Wed, 16 Nov 2005

Health workers unprotected against avian influenza

Tantri Yuliandini, The Jakarta Post, Jakarta

Health care workers are at the forefront of the fight against communicable diseases, and while daily exposure does not make them immune to the diseases, hospitals' readiness to accept patients with infectious diseases makes all the difference.

The Ministry of Health's director of human-animal communicable diseases Hariadi Wibisono said in handling infectious diseases, all hospitals should adhere to universal precaution guidelines.

"All hospitals have implemented universal precautions, meaning that for airborne infectious diseases health care workers are to be equipped with masks, and for diseases that are transmitted through skin contact, workers must use rubber gloves," he told The Jakarta Post on Tuesday.

Yet, despite these precautions, at least one nurse had developed bird flu-like symptoms after treating a confirmed avian influenza patient.

The nurse from the Usada Insani Hospital in Tangerang was admitted to Sulianti Saroso Hospital for infectious diseases earlier this month. She and 10 others had been assigned to treat Ina Sholati, a bird flu patient, from the time she was admitted to the hospital until her death on Oct. 28.

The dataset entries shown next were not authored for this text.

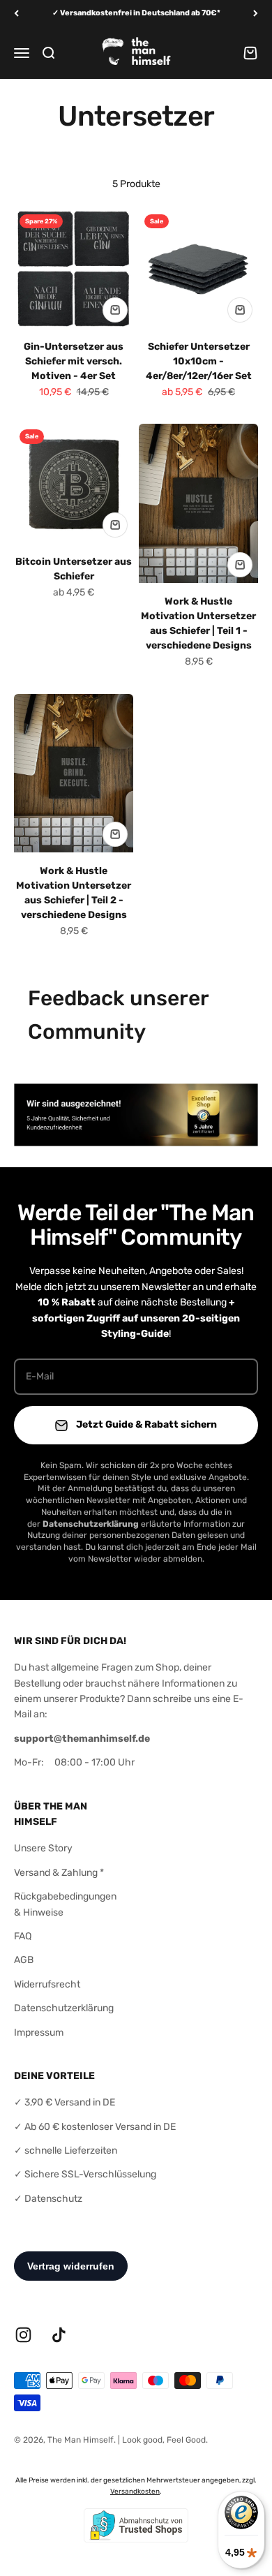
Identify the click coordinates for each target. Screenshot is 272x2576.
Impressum (38, 2032)
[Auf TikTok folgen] (59, 2334)
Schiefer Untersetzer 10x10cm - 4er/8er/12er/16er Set (199, 361)
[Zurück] (16, 13)
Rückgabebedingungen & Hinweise (65, 1904)
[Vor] (255, 13)
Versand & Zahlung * (59, 1873)
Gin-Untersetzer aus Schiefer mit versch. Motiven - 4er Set (73, 361)
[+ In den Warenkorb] (115, 310)
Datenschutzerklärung (64, 2008)
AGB (23, 1960)
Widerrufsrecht (47, 1984)
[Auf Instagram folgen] (23, 2334)
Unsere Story (43, 1848)
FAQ (22, 1936)
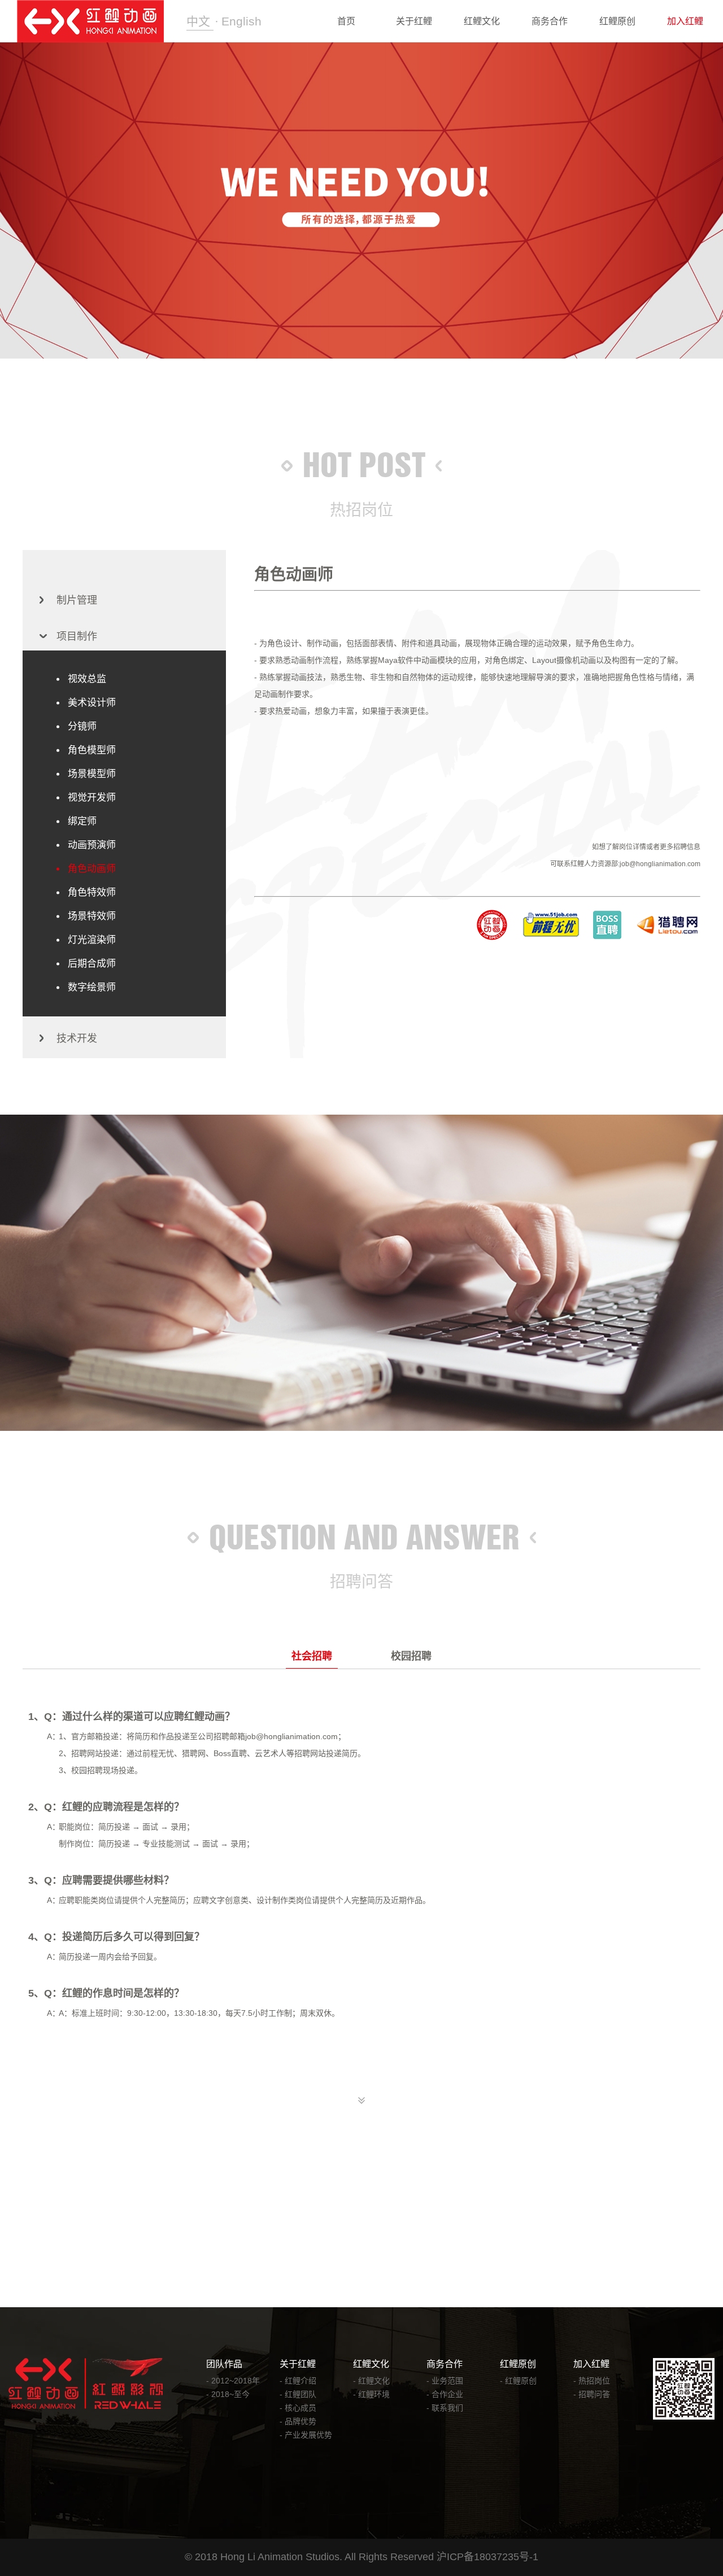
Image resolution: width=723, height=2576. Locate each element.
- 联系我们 (444, 2407)
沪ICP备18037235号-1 (487, 2556)
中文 (200, 21)
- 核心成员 (298, 2407)
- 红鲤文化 (371, 2380)
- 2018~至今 (228, 2394)
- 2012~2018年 (233, 2380)
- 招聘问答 (591, 2394)
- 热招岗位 (591, 2380)
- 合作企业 (444, 2394)
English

Meanwhile, several nurses and doctors from a hospital in Central Jakarta raised concern for their own safety after treating a possible bird flu patient who died on Saturday.

"Some of the nurses who treated the patient had high fever and chills immediately after the patient was transferred to Sulianti Saroso Hospital on Friday," a nurse said.

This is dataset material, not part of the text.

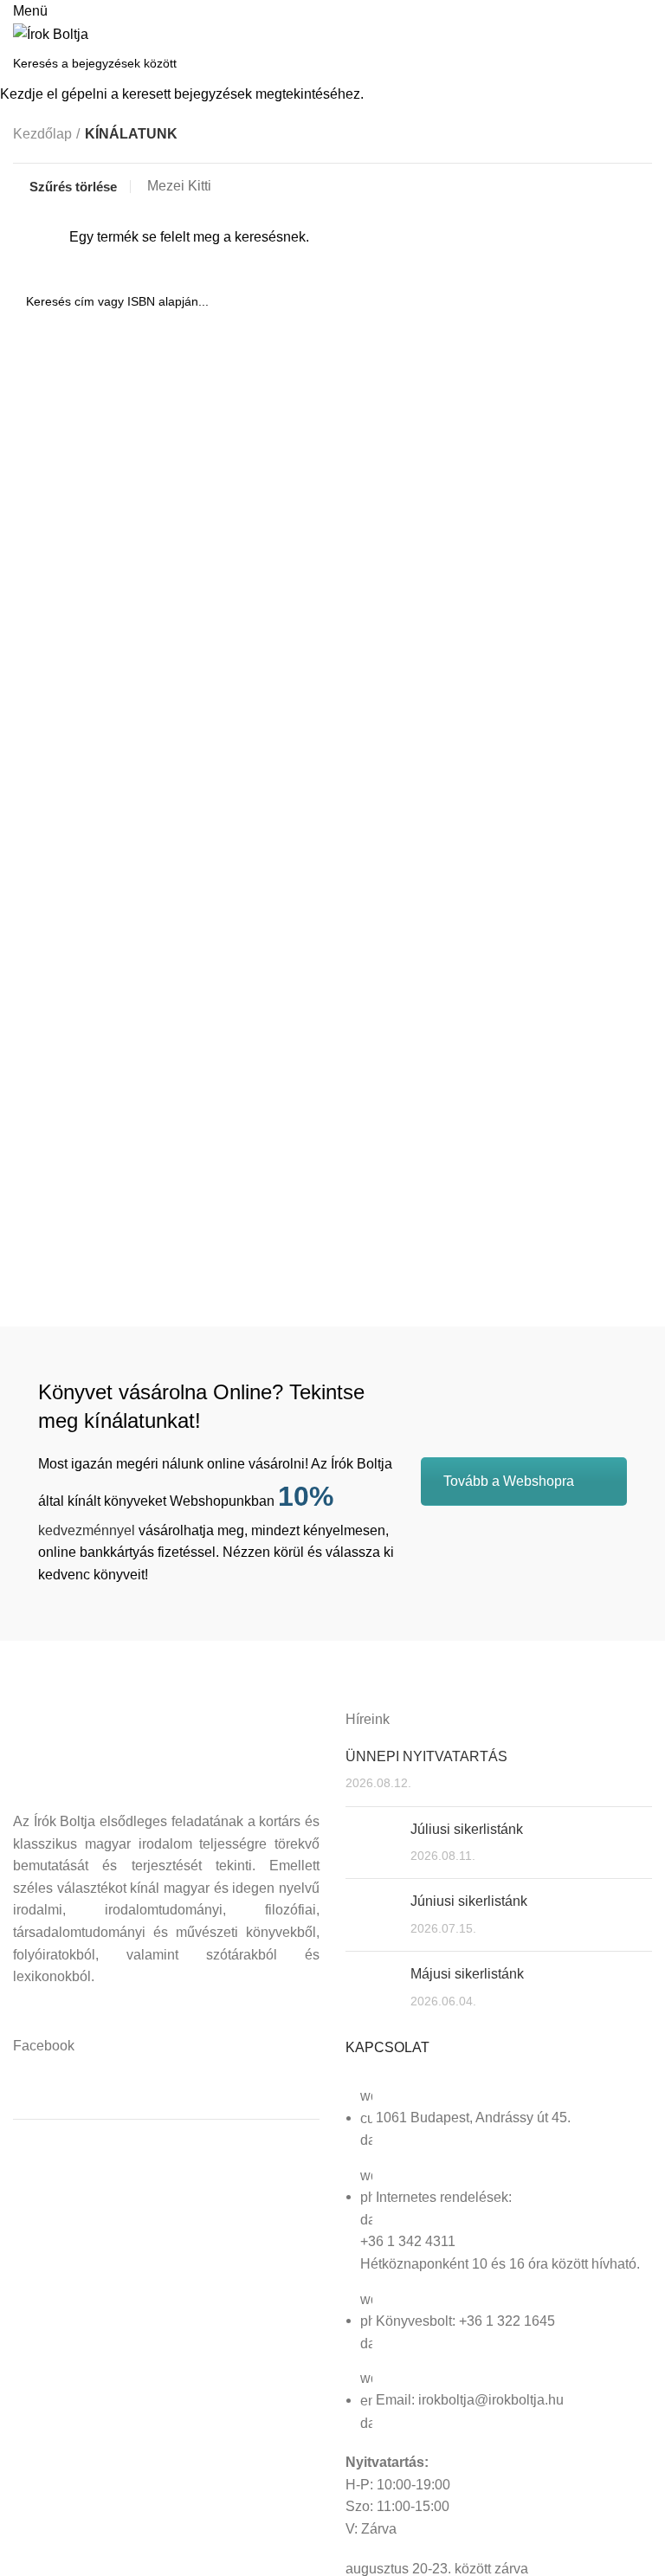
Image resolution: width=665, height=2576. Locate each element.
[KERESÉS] (641, 63)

While health care workers at Sulianti Saroso Hospital were fully equipped with World Health Organization standard equipment such as protective clothing, rubber gloves, surgical masks and rubber boots, these nurses only have surgical masks to rely on.

"When we developed symptoms, we were all given Tamiflu, but later on the hospital wanted us to pay for it. Only after we protested and demanded free medicine did the hospital give us the medicine for free," another nurse told the Post.

She also said that the nurses were getting better after taking the antiviral prophylactic drug Tamiflu, generically known as oseltamivir.

Meanwhile, the Ministry of Health has developed guidelines for dealing with possible infection of health care workers in hospitals other than the two referral hospitals -- Sulianti Saroso and Persahabatan Hospital in East Jakarta.

Hariadi said that hospitals that have handled confirmed avian influenza patients should immediately report to the Health Agency who would then conduct investigations that would include identifying the number of health care workers who handled bird flu patients and whether they are showing clinical symptoms.

"Only after all this is confirmed will we take blood samples and provide antiviral prophylaxis to the workers," he said.

The investigation itself could take several days while avian influenza has been known to have a two- to four-day incubation period. But Hariadi said that the investigation was needed to prevent misuse of an already limited drug.

"After all, human to human transmission of avian influenza has not been proven," he added.

The World Health Organization, on the other hand, has advised that health care workers in potential contact with respiratory secretions or droplets from a patient with confirmed bird flu, or for whom an H5N1 virus diagnostic test result was pending, to be considered for bird flu prophylaxis.